* **Instructions for the task**
Nothing in the entries may be dropped: restate them word for word.

[[ Excerpted data open ]]

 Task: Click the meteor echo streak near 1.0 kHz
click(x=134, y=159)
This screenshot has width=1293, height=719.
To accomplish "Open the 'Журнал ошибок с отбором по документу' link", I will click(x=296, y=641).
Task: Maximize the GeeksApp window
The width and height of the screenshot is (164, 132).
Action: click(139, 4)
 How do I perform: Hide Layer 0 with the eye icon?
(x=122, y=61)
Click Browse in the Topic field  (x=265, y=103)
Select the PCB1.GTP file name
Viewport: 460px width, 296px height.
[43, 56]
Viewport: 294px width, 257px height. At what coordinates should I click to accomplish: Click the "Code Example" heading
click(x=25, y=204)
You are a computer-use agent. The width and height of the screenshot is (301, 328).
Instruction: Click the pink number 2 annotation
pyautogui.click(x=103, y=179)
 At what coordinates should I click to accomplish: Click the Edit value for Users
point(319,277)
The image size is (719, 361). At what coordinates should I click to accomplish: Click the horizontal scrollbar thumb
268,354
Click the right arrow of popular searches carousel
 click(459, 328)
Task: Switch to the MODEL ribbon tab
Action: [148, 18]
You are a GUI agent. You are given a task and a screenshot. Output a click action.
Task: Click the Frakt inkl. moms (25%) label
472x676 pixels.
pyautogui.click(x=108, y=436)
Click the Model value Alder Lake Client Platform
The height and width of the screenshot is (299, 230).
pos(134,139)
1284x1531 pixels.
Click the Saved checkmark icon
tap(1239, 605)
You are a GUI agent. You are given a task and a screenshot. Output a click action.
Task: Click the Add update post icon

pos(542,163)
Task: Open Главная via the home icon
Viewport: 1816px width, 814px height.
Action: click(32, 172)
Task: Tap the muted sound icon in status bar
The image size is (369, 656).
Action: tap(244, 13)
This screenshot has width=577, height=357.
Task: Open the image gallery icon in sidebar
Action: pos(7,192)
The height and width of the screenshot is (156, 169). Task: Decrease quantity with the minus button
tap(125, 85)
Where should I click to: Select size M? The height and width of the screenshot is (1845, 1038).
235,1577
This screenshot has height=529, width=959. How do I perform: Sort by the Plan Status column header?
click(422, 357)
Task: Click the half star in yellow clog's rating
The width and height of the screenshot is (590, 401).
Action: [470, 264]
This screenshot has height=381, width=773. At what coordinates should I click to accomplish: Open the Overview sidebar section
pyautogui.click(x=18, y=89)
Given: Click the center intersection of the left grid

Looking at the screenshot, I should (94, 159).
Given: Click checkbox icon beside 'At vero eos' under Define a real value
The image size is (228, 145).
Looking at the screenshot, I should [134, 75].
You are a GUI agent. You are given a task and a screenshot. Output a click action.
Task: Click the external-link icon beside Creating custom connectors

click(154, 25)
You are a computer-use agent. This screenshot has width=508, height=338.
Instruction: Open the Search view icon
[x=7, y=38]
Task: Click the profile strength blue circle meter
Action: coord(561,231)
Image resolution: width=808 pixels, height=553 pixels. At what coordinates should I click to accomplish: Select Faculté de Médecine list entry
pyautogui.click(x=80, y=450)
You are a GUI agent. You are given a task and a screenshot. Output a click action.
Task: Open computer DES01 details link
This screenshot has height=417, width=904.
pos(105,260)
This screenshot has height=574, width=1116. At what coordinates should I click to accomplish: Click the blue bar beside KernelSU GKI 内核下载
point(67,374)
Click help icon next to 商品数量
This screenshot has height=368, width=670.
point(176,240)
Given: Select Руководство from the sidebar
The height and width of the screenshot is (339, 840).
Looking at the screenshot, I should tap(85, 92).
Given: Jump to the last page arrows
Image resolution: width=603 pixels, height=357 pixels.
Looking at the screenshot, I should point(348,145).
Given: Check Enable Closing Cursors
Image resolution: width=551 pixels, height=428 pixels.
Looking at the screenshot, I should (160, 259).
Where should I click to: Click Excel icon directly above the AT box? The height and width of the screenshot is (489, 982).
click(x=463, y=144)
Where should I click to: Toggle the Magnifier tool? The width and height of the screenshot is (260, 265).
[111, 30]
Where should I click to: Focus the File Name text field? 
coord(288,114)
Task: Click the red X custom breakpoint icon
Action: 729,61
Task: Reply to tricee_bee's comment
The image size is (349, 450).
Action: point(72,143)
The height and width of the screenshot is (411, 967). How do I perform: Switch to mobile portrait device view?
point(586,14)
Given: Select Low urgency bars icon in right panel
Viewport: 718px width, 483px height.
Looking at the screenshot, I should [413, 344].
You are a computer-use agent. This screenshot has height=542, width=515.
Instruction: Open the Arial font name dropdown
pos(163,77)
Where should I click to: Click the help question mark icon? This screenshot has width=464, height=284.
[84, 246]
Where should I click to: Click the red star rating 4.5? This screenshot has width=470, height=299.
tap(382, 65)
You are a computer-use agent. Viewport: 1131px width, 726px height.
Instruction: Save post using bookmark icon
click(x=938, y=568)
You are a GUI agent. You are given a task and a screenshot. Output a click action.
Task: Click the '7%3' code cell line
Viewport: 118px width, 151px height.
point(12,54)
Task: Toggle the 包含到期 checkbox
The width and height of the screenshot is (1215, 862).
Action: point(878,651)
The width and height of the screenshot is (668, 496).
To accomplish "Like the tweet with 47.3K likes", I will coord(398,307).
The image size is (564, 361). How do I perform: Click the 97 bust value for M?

[[ Excerpted data closed ]]

* **Output of the exercise**
 Task: Click the meteor echo streak near 1.0 kHz
click(x=134, y=159)
This screenshot has width=1293, height=719.
To accomplish "Open the 'Журнал ошибок с отбором по документу' link", I will click(x=296, y=641).
Task: Maximize the GeeksApp window
The width and height of the screenshot is (164, 132).
Action: click(139, 4)
 How do I perform: Hide Layer 0 with the eye icon?
(x=122, y=61)
Click Browse in the Topic field  (x=265, y=103)
Select the PCB1.GTP file name
Viewport: 460px width, 296px height.
[43, 56]
Viewport: 294px width, 257px height. At what coordinates should I click to accomplish: Click the "Code Example" heading
click(x=25, y=204)
You are a computer-use agent. The width and height of the screenshot is (301, 328).
Instruction: Click the pink number 2 annotation
pyautogui.click(x=103, y=179)
 At what coordinates should I click to accomplish: Click the Edit value for Users
point(319,277)
The image size is (719, 361). At what coordinates should I click to accomplish: Click the horizontal scrollbar thumb
268,354
Click the right arrow of popular searches carousel
 click(459, 328)
Task: Switch to the MODEL ribbon tab
Action: [148, 18]
You are a GUI agent. You are given a task and a screenshot. Output a click action.
Task: Click the Frakt inkl. moms (25%) label
472x676 pixels.
pyautogui.click(x=108, y=436)
Click the Model value Alder Lake Client Platform
The height and width of the screenshot is (299, 230).
pos(134,139)
1284x1531 pixels.
Click the Saved checkmark icon
tap(1239, 605)
You are a GUI agent. You are given a task and a screenshot. Output a click action.
Task: Click the Add update post icon

pos(542,163)
Task: Open Главная via the home icon
Viewport: 1816px width, 814px height.
Action: click(32, 172)
Task: Tap the muted sound icon in status bar
The image size is (369, 656).
Action: tap(244, 13)
This screenshot has width=577, height=357.
Task: Open the image gallery icon in sidebar
Action: pos(7,192)
The height and width of the screenshot is (156, 169). Task: Decrease quantity with the minus button
tap(125, 85)
Where should I click to: Select size M? The height and width of the screenshot is (1845, 1038).
235,1577
This screenshot has height=529, width=959. How do I perform: Sort by the Plan Status column header?
click(422, 357)
Task: Click the half star in yellow clog's rating
The width and height of the screenshot is (590, 401).
Action: [470, 264]
This screenshot has height=381, width=773. At what coordinates should I click to accomplish: Open the Overview sidebar section
pyautogui.click(x=18, y=89)
Given: Click the center intersection of the left grid

Looking at the screenshot, I should (94, 159).
Given: Click checkbox icon beside 'At vero eos' under Define a real value
The image size is (228, 145).
Looking at the screenshot, I should [134, 75].
You are a GUI agent. You are given a task and a screenshot. Output a click action.
Task: Click the external-link icon beside Creating custom connectors

click(154, 25)
You are a computer-use agent. This screenshot has width=508, height=338.
Instruction: Open the Search view icon
[x=7, y=38]
Task: Click the profile strength blue circle meter
Action: coord(561,231)
Image resolution: width=808 pixels, height=553 pixels. At what coordinates should I click to accomplish: Select Faculté de Médecine list entry
pyautogui.click(x=80, y=450)
You are a GUI agent. You are given a task and a screenshot. Output a click action.
Task: Open computer DES01 details link
This screenshot has height=417, width=904.
pos(105,260)
This screenshot has height=574, width=1116. At what coordinates should I click to accomplish: Click the blue bar beside KernelSU GKI 内核下载
point(67,374)
Click help icon next to 商品数量
This screenshot has height=368, width=670.
point(176,240)
Given: Select Руководство from the sidebar
The height and width of the screenshot is (339, 840).
Looking at the screenshot, I should tap(85, 92).
Given: Jump to the last page arrows
Image resolution: width=603 pixels, height=357 pixels.
Looking at the screenshot, I should point(348,145).
Given: Check Enable Closing Cursors
Image resolution: width=551 pixels, height=428 pixels.
Looking at the screenshot, I should (160, 259).
Where should I click to: Click Excel icon directly above the AT box? The height and width of the screenshot is (489, 982).
click(x=463, y=144)
Where should I click to: Toggle the Magnifier tool? The width and height of the screenshot is (260, 265).
[111, 30]
Where should I click to: Focus the File Name text field? 
coord(288,114)
Task: Click the red X custom breakpoint icon
Action: 729,61
Task: Reply to tricee_bee's comment
The image size is (349, 450).
Action: point(72,143)
The height and width of the screenshot is (411, 967). How do I perform: Switch to mobile portrait device view?
point(586,14)
Given: Select Low urgency bars icon in right panel
Viewport: 718px width, 483px height.
Looking at the screenshot, I should [413, 344].
You are a computer-use agent. This screenshot has height=542, width=515.
Instruction: Open the Arial font name dropdown
pos(163,77)
Where should I click to: Click the help question mark icon? This screenshot has width=464, height=284.
[84, 246]
Where should I click to: Click the red star rating 4.5? This screenshot has width=470, height=299.
tap(382, 65)
You are a computer-use agent. Viewport: 1131px width, 726px height.
Instruction: Save post using bookmark icon
click(x=938, y=568)
You are a GUI agent. You are given a task and a screenshot. Output a click action.
Task: Click the '7%3' code cell line
Viewport: 118px width, 151px height.
point(12,54)
Task: Toggle the 包含到期 checkbox
The width and height of the screenshot is (1215, 862).
Action: point(878,651)
The width and height of the screenshot is (668, 496).
To accomplish "Like the tweet with 47.3K likes", I will coord(398,307).
The image size is (564, 361). How do I perform: Click the 97 bust value for M?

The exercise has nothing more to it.